While there was a “slight downtrend” in the last week of January when China started to pull back on air traffic, February and the beginning of March “didn’t see much change in anything.”
FlightRadar’s data shows commercial flights were down merely 3.9 per cent in the first week of March compared to the same time in 2019. By the last week of the month, it had dropped to 60.9 per cent.
April and May saw the most considerable drops. In April, commercial flight totals shrunk 73.7 per cent compared to 2019, and 70.8 per cent in May.
Changes were also seen in flight routes, said Petchenik, as flights that were operating could take advantage of more “direct, economical routing” due to the lack of traffic.
Farnell said that while he’s seen the effects, it’s hard to pinpoint blame.
“Over the course of spring, I did see some computer models that were out of whack, especially in the tail-end of our seven-day forecast. Days four through seven and beyond, we started to see some big variations,” he said.
“But it’s tough to quantify whether a forecast missed the mark because of that or something else.”
Long-term impacts
Remote areas saw the biggest issues with forecast accuracy, according to the study.
Flight data are far more crucial in areas like Greenland and Siberia, Chen notes, as other conventional measurement tools are “very limited.”
For similar reasons, the loss in data is also more substantial for the northern hemisphere than the southern.
Those concerns were echoed by the World Meteorological Organization (WMO). In May, it estimated that measurements taken from aircraft plummeted by an average of 75 to 80 per cent compared to normal. In the southern hemisphere, the loss is closer to 90 per cent, it said.
While not detailed in the study, Canada will also feel the brunt of the data loss, said Farnell.
“We’re a smaller population. We’re scattered over such a large landmass and we don’t have weather stations everywhere. Plus, we’re a popular flight path. A lot of flights go up and over Canada’s far north as they’re travelling around the planet,” he said.
“Nobody’s flying over Greenland or Canada’s far north anymore. We don’t have any other data. That’s a big gap.”
The concerns are greater now as the U.S. and others head into peak hurricane season.
With flight traffic still at unusually low levels, the data that makes up hurricane forecast models will take a hit. Farnell said there are plans to increase the number of hurricane hunter aircraft, or surveillance missions, to try and populate computer models with valuable data.

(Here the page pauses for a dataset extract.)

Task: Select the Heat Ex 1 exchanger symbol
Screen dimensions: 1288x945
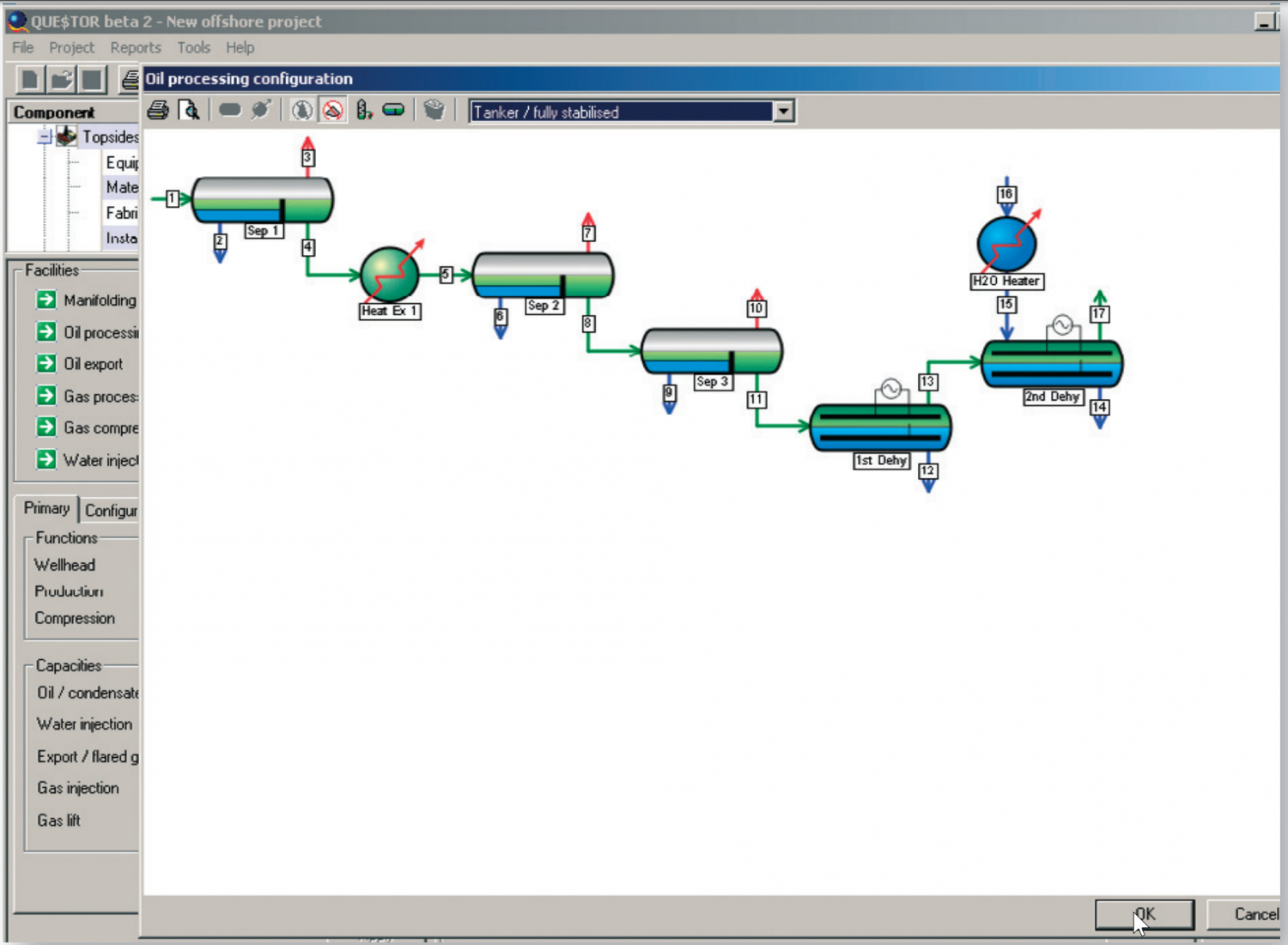Action: pyautogui.click(x=390, y=275)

“It’s expected to be a very active hurricane season,” he said. “So the hope is that will make up for the lack of aircraft data this summer.”
But improvements could be on the horizon.
As many countries began to reopen, air traffic density began to climb, said Petchenik with Flightradar24. It was slow through May, he said, but sped up through June as airlines increased total available flights.
“Think of it like different lengths of a board at different inclines. For each month, we see a similar ramp-up as airlines add a significant number of flights at the beginning of each month,” he said. “That was the same for May and June, they reconfigured their schedules, added a set number of flights and we saw that increase play out throughout each month.”
So far in July, FlightRadar has seen a plateau in both total flights and commercial flights globally.
Petchenik believes that’s attributable to a “pullback” in North America, particularly in the U.S., “as people in the U.S. aren’t really allowed to go anywhere.”
Whether the gap in data has long-term implications, as Chen’s research suggests, is hard to be certain about, said Farnell.
“Right now, with the uptick in aircraft, things are looking better, and that may not have a detrimental effect on some of these longer-term models,” he said.
“But it’s definitely possible. It all depends. Will there be a second wave? How long will this go on for?”